Pursuant to that agreement, Mauro B. Ganzon sent his lighter "Batman" to Mariveles where it docked in
three feet of water. Gelacio Tumambing delivered the scrap iron to defendant Filomeno Niza, captain of
the lighter, for loading which was actually begun on the same date by the crew of the lighter under the
captain's supervision. When about half of the scrap iron was already loaded, Mayor Jose Advincula of
Mariveles, Bataan, arrived and demanded P5,000.00 from Gelacio Tumambing. The latter resisted the
shakedown and after a heated argument between them, Mayor Jose Advincula drew his gun and fired at
Gelacio Tumambing who sustained injuries.
After sometime, the loading of the scrap iron was resumed. But on December 4, 1956, Acting Mayor
Basilio Rub, accompanied by three policemen, ordered captain Filomeno Niza and his crew to dump the
scrap iron where the lighter was docked. The rest was brought to the compound of NASSCO. Later on
Acting Mayor Rub issued a receipt stating that the Municipality of Mariveles had taken custody of the
scrap iron.
Tumabing sued Ganzon; the latter alleged that the goods have not been unconditionally placed under his
custody and control to make him liable. The trial court dismissed the case but on appeal, respondent
Court rendered a decision reversing the decision of the trial court and ordering Ganzon to pay damages.
ISSUE:
Whether or not a contract of carriage has been perfected.
HELD:
Yes.
By the said act of delivery, the scraps were unconditionally placed in the possession and control of the
common carrier, and upon their receipt by the carrier for transportation, the contract of carriage was
deemed perfected. Consequently, the petitioner-carrier's extraordinary responsibility for the loss,
destruction or deterioration of the goods commenced. Pursuant to Art. 1736, such extraordinary
responsibility would cease only upon the delivery, actual or constructive, by the carrier to the consignee,
or to the person who has a right to receive them. The fact that part of the shipment had not been loaded
on board the lighter did not impair the said contract of transportation as the goods remained in the
custody and control of the carrier, albeit still unloaded.

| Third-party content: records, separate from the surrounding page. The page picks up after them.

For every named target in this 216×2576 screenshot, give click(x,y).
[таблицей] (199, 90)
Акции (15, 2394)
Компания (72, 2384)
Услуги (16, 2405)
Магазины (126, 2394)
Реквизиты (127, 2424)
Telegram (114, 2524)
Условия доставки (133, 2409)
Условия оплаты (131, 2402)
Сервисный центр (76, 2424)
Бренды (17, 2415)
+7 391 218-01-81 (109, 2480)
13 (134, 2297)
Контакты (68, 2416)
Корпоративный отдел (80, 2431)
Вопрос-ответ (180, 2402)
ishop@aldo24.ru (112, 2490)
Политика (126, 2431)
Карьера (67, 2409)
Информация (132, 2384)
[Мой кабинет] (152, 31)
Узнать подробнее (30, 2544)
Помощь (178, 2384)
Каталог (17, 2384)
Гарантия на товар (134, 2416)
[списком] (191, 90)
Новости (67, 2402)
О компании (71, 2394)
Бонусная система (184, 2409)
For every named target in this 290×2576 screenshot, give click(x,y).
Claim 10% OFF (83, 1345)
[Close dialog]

Before Ganzon could be absolved from responsibility on the ground that he was ordered by competent
public authority to unload the scrap iron, it must be shown that Acting Mayor Basilio Rub had the power to
issue the disputed order, or that it was lawful, or that it was issued under legal process of authority. The
appellee failed to establish this. Indeed, no authority or power of the acting mayor to issue such an order
was given in evidence. Neither has it been shown that the cargo of scrap iron belonged to the Municipality
of Mariveles. What we have in the record is the stipulation of the parties that the cargo of scrap iron was
accumulated by the appellant through separate purchases here and there from private individuals. The
fact remains that the order given by the acting mayor to dump the scrap iron into the sea was part of the
pressure applied by Mayor Jose Advincula to shakedown Tumambing for P5,000.00. The order of the
acting mayor did not constitute valid authority for Ganzon and his representatives to carry out.